In realtà un’accozzaglia elettoralmente utile di siti e profili che avrebbero sparso notizie e immagini false sul Pd. L’articolo, naturalmente non è solo farina del sacco del NYT, ma è stato suggerito da un fantomatico «Rapporto», redatto indovinate da chi? Ma da Andrea Stroppa, fondatore di Ghost Data e consigliere di Renzi per la Cybersicurezza.
«Non è un caso, è un metodo. Con un pretesto, le “fake news”, e uno scopo finale: mettere a tacere le voci davvero libere». Marcello Foa avverte: stanno ingabbiando la libertà sul web.
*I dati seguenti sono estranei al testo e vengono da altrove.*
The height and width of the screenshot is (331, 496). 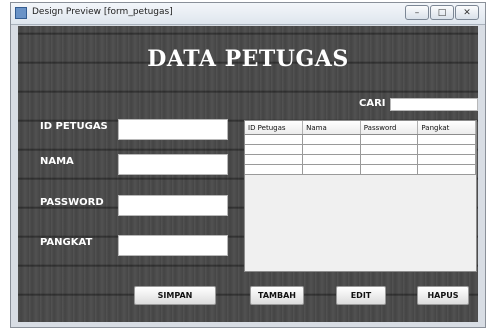 What do you see at coordinates (102, 12) in the screenshot?
I see `window-title: Design Preview [form_petugas]` at bounding box center [102, 12].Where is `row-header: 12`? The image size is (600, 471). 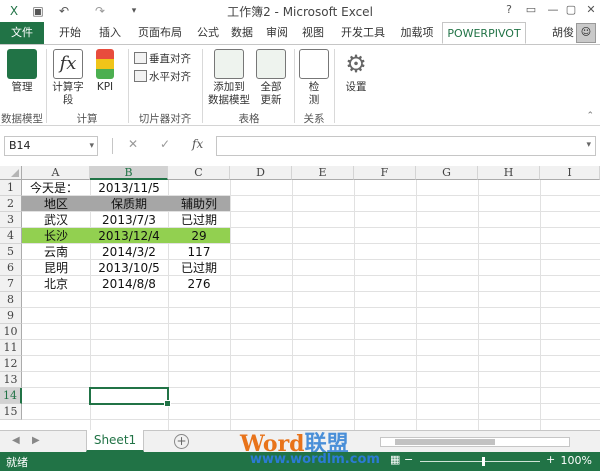
row-header: 12 is located at coordinates (11, 364).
Negli Usa, dopo la vittoria di Trump, è partita una massiccia campagna «ispirata dagli ambienti legati al partito democratico con l’entusiastico consenso di quello repubblicano», consapevoli che la prima, grande e inaspettata sconfitta dell’establishment «non sarebbe avvenuta senza la spinta decisiva dell’informazione non mainstream». A seguire, un coro: la Germania in primis, ma anche la Gran Bretagna del post-Brexit e, ovviamente, l’Italia del post-referendum. «Sia chiaro: il problema delle “fake news” esiste, soprattutto quando a diffonderle sono società o singoli a fini di lucro», o quando le false notizie vengono usate dagli “haters”, gli odiatori, «ovviamente senza mai esporsi in prima persona». E’ un fatto: «Bisogna avere il coraggio di mettere la faccia», l’anonimato non è democrazia. Ma le proposte finora avanzate, tutte su iniziativa del Pd, tendono invece a delegare il giudizio a organismi extragiudiziali, talvolta anche extraterritoriali, con «l’intenzione di colpire arbitrariamente le parole e dunque, facilmente, anche le idee».
Sono giorni difficili in cui essere un giornalista serio. Fai il resoconto di una storia oggi, con i tuoi fatti graziosamente messi in fila, e probabilmente te la ritroverai etichettata come “notizia falsa” da qualunque persona alla quale tu abbia incornato le proprie bufale – e anche dagli amici che non condividono la tua prospettiva politica. Per buona misura, diranno che ti sei basato su “fatti alternativi”. Gli storici dicono che il termine “fake news” risale all’epoca della “stampa scandalistica” del tardo 19° secolo, ma il termine è decollato nel 2016, poco più di un anno fa, durante la corsa presidenziale di Donald Trump. Il termine è stato usato per descrivere cose differenti, dai media “privi di fatti” pro-Trump a storie sensazionalistiche e in gran parte false, il cui unico obiettivo era catturare attenzione e soldi. Durante la stagione delle primarie, lo stesso Trump ha iniziato a etichettare tutte le storie dei media mainstream su di lui come “notizie false”. Anche se l’idea che ci potrebbero essere diverse verità risale almeno all’amministrazione del presidente George W. Bush, quando il consigliere Karl Rove affermò che l’amministrazione “crea la propria” realtà, ha guadagnato terreno quando il consigliere di Trump Kellyanne Conway, beccata a inventarsi cose in un’intervista televisiva, ha affermato di affidarsi a “fatti alternativi”.